[Source extract Boundary: Start]

The more I think about the Chelsea (fka Bradley) Manning situation, the shape it takes gets more and more bizarre:
JEDDAH, Saudi Arabia — The Pentagon is considering transferring Ptv.[sic] Chelsea Manning to a civilian prison where the soldier serving time for leaking classified documents could receive medical treatment for gender dysphoria, Defense officials said Wednesday.
That option is among several Army leaders are weighing as they wrestle with a dilemma that is likely to set precedent on a fraught issue for the Pentagon, which has come under increasing pressure to reexamine its prohibition on allowing transgender people to serve in uniform.
OK, before you jump ugly on me, I have no problem with what Chelsea did to get her sentence – in fact, I hold her in far higher regard than I do Edward Snowden, especially after Putin has all but discredited Snowden’s pure motives – and I don’t really have a problem with her desire to transform her body into a woman. Hear me out, though.

[Source extract Boundary: End]
[Provided material Boundary: Start]

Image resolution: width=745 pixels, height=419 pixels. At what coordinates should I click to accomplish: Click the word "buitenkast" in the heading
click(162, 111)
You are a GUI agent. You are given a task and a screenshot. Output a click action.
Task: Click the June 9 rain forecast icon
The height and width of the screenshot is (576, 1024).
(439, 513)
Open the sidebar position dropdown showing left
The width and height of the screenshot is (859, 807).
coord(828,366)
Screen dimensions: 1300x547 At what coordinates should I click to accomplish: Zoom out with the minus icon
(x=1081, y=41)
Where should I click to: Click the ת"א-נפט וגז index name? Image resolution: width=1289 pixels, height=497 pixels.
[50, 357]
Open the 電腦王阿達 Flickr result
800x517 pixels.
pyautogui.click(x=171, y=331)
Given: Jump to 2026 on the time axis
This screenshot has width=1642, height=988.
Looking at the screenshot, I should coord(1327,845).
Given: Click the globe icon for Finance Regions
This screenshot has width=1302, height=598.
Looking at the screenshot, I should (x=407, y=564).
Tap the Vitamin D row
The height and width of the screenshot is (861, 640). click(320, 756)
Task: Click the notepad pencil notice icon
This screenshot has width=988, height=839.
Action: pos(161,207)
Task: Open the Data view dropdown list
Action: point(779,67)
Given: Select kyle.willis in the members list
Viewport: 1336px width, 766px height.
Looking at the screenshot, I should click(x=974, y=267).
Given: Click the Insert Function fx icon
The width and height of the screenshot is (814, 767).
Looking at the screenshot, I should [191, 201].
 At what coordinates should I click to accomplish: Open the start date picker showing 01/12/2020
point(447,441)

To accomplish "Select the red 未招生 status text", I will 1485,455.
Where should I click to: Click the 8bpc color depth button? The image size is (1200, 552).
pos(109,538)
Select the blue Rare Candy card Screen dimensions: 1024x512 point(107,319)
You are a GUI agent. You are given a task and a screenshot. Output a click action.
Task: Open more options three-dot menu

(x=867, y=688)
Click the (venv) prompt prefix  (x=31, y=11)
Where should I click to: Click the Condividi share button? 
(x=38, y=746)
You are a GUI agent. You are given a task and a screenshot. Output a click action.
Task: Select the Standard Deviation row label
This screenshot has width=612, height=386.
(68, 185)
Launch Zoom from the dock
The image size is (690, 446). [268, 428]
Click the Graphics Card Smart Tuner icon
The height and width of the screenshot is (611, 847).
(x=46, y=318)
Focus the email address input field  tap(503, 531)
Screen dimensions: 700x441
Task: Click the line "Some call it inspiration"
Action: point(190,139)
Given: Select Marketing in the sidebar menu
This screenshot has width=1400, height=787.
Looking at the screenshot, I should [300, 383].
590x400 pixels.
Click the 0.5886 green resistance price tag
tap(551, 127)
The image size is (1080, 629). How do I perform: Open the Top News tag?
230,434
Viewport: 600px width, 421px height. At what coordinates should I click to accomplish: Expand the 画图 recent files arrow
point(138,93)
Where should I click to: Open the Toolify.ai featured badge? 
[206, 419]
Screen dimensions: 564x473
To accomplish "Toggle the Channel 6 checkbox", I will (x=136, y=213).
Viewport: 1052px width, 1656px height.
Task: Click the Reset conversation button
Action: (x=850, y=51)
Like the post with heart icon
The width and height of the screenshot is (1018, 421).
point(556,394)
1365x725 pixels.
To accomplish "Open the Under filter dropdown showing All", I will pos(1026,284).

[Provided material Boundary: End]

**Problem A**
Please reproduce the Manning post word for word, covering the stretch from "That option is" through "me out, though.".
**Problem B**
Name every person mentioned in the Manning post, giving each person only once.
**Problem C**
Answer these from the Manning post:
(i) On what day did Defense officials speak about the possible transfer?
(ii) Which Pentagon prohibition has come under increasing pressure to be reexamined?
(iii) Whom does the writer regard far less highly than Chelsea Manning?

**Written response A**
That option is among several Army leaders are weighing as they wrestle with a dilemma that is likely to set precedent on a fraught issue for the Pentagon, which has come under increasing pressure to reexamine its prohibition on allowing transgender people to serve in uniform.
OK, before you jump ugly on me, I have no problem with what Chelsea did to get her sentence – in fact, I hold her in far higher regard than I do Edward Snowden, especially after Putin has all but discredited Snowden’s pure motives – and I don’t really have a problem with her desire to transform her body into a woman. Hear me out, though.

**Written response B**
Chelsea Manning (formerly known as Bradley Manning)
Edward Snowden
Putin

**Written response C**
(i) Wednesday
(ii) Its prohibition on allowing transgender people to serve in uniform
(iii) Edward Snowden